- Stored data -
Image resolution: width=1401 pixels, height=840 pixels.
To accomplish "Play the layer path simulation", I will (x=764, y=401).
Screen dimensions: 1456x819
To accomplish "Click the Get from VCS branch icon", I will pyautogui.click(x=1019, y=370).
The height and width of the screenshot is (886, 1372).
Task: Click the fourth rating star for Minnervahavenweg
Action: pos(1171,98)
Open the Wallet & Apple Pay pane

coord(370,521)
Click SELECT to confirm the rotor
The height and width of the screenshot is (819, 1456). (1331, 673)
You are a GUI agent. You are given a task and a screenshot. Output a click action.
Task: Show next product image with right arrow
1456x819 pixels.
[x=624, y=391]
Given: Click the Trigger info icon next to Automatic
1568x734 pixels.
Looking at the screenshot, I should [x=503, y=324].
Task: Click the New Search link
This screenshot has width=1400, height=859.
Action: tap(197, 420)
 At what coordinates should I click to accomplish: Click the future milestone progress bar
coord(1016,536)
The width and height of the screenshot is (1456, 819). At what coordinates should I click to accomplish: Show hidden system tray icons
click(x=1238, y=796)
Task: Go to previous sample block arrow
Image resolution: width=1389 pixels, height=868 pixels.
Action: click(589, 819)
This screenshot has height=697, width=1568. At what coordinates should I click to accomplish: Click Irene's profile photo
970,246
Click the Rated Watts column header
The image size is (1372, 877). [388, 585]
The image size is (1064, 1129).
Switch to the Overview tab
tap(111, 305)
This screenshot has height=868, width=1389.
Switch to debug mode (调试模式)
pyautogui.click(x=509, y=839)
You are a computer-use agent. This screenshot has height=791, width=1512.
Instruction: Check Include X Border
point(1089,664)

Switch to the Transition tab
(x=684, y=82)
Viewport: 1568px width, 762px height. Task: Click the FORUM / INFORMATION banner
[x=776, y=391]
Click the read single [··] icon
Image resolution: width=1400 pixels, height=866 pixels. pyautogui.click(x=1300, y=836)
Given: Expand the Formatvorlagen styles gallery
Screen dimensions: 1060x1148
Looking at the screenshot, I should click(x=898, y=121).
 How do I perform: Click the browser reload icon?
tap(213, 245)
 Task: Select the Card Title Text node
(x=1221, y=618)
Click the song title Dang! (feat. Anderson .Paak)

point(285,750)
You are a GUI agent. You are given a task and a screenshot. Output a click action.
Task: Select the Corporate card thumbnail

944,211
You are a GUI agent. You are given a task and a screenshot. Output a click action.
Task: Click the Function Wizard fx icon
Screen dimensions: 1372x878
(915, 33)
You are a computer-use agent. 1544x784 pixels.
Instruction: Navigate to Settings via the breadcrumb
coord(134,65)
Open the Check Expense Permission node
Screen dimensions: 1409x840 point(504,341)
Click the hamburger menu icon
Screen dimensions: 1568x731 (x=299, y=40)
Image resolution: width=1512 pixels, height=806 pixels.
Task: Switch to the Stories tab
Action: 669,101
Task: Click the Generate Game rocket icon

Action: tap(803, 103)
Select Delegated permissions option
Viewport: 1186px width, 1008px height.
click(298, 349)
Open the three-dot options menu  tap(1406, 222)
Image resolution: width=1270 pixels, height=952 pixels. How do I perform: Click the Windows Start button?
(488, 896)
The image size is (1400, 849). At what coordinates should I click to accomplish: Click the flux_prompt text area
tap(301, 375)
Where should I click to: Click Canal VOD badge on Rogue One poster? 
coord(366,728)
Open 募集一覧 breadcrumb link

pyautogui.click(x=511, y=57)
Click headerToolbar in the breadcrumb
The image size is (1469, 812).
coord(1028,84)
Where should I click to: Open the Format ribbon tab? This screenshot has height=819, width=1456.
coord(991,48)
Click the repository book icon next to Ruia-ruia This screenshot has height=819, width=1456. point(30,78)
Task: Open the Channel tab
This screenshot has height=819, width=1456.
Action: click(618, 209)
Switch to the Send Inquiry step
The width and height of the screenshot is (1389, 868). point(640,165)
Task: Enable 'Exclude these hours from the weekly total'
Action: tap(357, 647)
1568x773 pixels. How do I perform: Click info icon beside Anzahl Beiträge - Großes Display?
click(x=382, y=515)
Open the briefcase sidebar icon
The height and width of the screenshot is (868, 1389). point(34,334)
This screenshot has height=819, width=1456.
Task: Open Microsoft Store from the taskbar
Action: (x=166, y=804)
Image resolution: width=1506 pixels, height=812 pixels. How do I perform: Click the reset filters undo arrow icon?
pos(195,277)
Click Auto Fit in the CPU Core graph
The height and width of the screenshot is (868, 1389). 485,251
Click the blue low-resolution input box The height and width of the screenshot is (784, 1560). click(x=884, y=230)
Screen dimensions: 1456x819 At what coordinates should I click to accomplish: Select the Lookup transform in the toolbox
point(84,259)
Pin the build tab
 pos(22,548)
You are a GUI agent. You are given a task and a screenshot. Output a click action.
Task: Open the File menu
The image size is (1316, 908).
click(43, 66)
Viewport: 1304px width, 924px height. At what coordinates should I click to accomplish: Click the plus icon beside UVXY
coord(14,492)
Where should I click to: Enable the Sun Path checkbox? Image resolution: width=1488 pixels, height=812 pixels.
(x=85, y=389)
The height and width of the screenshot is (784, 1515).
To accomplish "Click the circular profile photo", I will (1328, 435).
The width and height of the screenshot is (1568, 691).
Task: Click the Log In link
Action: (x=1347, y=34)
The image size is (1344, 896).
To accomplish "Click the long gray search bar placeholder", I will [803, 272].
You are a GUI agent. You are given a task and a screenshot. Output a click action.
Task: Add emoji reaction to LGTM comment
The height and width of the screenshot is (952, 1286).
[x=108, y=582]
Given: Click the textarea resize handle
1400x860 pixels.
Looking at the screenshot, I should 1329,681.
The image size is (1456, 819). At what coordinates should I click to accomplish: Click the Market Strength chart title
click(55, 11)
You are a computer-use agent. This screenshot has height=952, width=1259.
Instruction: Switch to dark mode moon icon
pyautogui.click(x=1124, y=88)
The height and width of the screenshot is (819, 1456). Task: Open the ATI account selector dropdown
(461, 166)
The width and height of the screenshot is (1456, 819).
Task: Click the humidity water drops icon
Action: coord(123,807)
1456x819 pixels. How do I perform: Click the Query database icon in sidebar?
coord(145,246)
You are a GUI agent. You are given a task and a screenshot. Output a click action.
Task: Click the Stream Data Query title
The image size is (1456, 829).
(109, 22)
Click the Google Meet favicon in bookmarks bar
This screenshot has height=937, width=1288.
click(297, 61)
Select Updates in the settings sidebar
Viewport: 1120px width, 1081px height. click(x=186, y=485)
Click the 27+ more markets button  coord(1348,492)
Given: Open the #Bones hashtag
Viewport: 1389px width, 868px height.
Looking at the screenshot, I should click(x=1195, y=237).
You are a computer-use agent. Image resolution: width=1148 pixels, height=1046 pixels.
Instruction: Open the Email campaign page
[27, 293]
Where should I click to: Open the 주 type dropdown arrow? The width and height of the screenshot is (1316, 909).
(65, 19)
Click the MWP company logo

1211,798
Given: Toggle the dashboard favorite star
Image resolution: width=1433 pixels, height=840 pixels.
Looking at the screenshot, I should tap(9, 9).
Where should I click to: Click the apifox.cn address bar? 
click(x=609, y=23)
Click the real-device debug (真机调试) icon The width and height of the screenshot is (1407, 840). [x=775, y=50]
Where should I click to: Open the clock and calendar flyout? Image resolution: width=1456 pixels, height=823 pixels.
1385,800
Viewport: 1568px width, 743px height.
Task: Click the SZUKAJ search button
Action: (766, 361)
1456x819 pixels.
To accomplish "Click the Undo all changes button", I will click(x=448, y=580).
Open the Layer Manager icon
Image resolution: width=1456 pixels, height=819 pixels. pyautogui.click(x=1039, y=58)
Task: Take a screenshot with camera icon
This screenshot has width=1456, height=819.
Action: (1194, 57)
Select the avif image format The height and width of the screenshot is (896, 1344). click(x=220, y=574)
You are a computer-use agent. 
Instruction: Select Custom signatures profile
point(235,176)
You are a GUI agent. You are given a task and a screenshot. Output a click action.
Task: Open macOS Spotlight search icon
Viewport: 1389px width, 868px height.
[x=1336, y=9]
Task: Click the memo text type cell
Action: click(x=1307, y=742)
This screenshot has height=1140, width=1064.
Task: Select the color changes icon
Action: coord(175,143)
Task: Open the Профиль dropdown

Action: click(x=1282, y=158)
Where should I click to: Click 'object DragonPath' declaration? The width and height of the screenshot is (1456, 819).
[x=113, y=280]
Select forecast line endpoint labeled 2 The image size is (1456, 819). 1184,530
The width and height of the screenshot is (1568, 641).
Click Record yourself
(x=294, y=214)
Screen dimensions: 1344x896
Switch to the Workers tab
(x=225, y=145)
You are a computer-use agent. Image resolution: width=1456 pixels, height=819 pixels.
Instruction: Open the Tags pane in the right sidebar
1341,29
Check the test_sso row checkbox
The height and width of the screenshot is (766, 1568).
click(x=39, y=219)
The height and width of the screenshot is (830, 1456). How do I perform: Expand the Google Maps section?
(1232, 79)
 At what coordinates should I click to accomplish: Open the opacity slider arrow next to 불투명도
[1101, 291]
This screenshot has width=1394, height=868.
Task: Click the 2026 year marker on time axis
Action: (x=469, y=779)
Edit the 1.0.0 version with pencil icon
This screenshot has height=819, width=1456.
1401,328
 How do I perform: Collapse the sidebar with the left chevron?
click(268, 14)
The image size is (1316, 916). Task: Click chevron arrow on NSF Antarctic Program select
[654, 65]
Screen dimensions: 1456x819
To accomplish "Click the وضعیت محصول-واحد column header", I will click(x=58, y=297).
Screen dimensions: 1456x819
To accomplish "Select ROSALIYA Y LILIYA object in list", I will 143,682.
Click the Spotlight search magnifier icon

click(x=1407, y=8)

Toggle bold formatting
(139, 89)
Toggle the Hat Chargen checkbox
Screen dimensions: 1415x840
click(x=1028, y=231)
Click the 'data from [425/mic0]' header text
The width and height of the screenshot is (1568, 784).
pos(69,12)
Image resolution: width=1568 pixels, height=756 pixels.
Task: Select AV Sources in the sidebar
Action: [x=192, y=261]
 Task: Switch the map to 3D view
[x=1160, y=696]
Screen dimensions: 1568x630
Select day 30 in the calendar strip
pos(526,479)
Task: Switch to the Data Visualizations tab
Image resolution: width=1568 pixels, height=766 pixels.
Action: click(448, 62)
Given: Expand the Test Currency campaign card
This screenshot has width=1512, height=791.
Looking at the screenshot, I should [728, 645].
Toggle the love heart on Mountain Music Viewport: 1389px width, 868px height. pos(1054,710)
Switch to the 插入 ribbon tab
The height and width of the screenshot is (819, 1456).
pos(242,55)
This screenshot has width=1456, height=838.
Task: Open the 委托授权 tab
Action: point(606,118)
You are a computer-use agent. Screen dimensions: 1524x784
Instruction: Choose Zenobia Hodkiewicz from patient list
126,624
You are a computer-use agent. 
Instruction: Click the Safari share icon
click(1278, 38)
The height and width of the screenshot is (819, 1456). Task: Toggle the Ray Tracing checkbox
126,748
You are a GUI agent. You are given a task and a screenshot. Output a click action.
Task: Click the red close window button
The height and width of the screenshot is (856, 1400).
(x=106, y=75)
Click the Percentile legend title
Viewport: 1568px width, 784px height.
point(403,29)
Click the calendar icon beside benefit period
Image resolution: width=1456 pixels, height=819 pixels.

- Exercise details -
Would you quote, exactly and only, the lines from the one containing "Click the calendar icon beside benefit period" to the end of the entries?

- Solution for this task -
Click the calendar icon beside benefit period
Image resolution: width=1456 pixels, height=819 pixels.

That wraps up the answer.